* start Extracted entries *

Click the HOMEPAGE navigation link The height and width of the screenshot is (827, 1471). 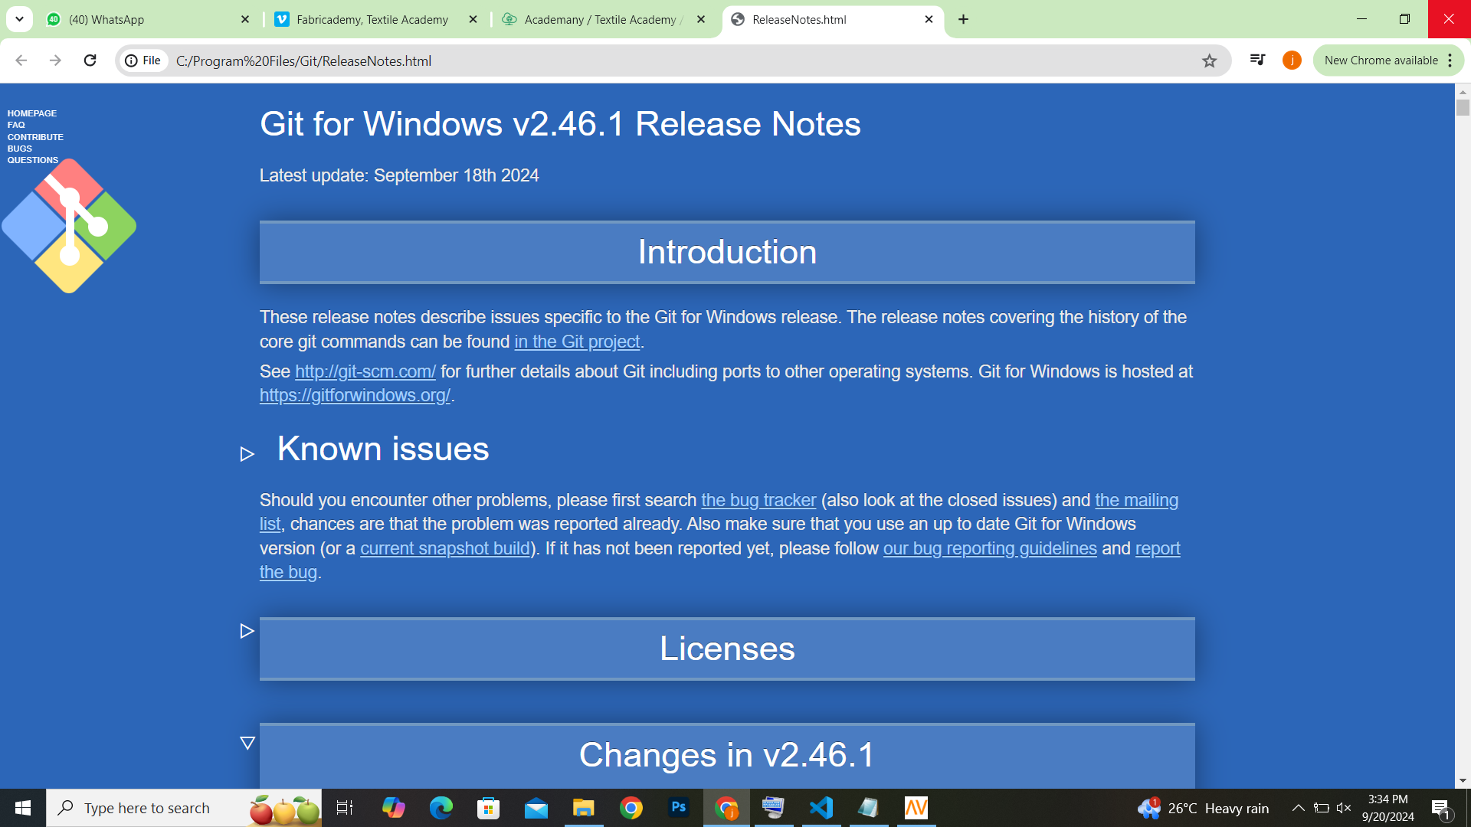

* end Extracted entries *
* start Extracted entries *

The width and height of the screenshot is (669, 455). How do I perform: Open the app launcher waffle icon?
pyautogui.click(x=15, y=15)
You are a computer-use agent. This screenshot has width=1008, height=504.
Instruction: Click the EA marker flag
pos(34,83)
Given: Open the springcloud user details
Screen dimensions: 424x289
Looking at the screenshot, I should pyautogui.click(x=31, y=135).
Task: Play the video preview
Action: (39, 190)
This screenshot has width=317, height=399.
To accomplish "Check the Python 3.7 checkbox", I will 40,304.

* end Extracted entries *
* start Extracted entries *

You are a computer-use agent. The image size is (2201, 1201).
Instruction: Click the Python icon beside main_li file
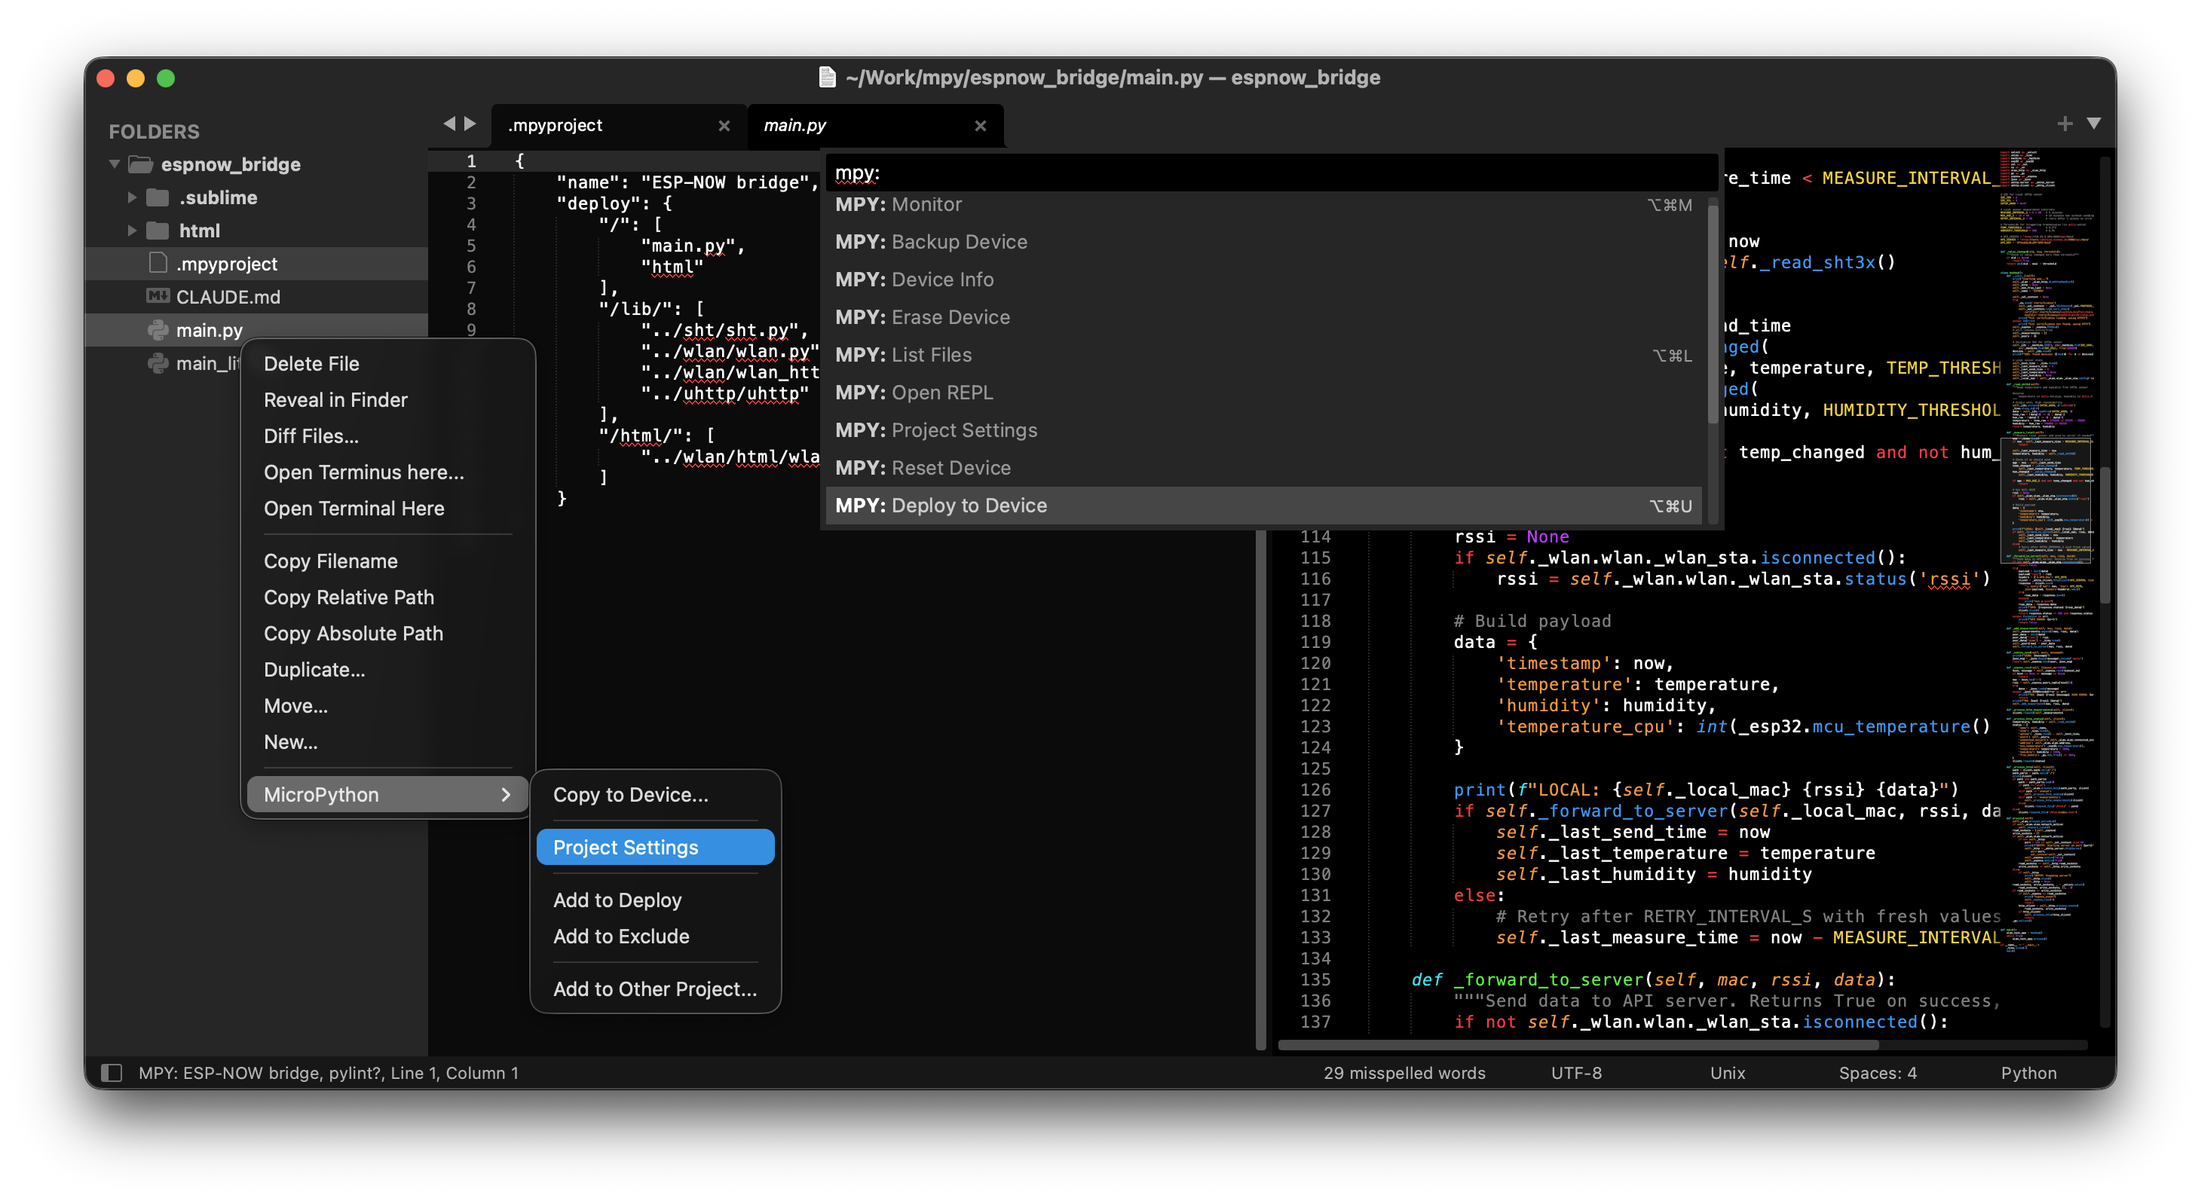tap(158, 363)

* end Extracted entries *

* The problem: Return the records beginning at the line that contains "You are a computer-use agent. This" and ending after the line that contains "Action: (39, 190)", copying each line exactly.

* Reply to the exercise:
You are a computer-use agent. This screenshot has width=1008, height=504.
Instruction: Click the EA marker flag
pos(34,83)
Given: Open the springcloud user details
Screen dimensions: 424x289
Looking at the screenshot, I should pyautogui.click(x=31, y=135).
Task: Play the video preview
Action: (39, 190)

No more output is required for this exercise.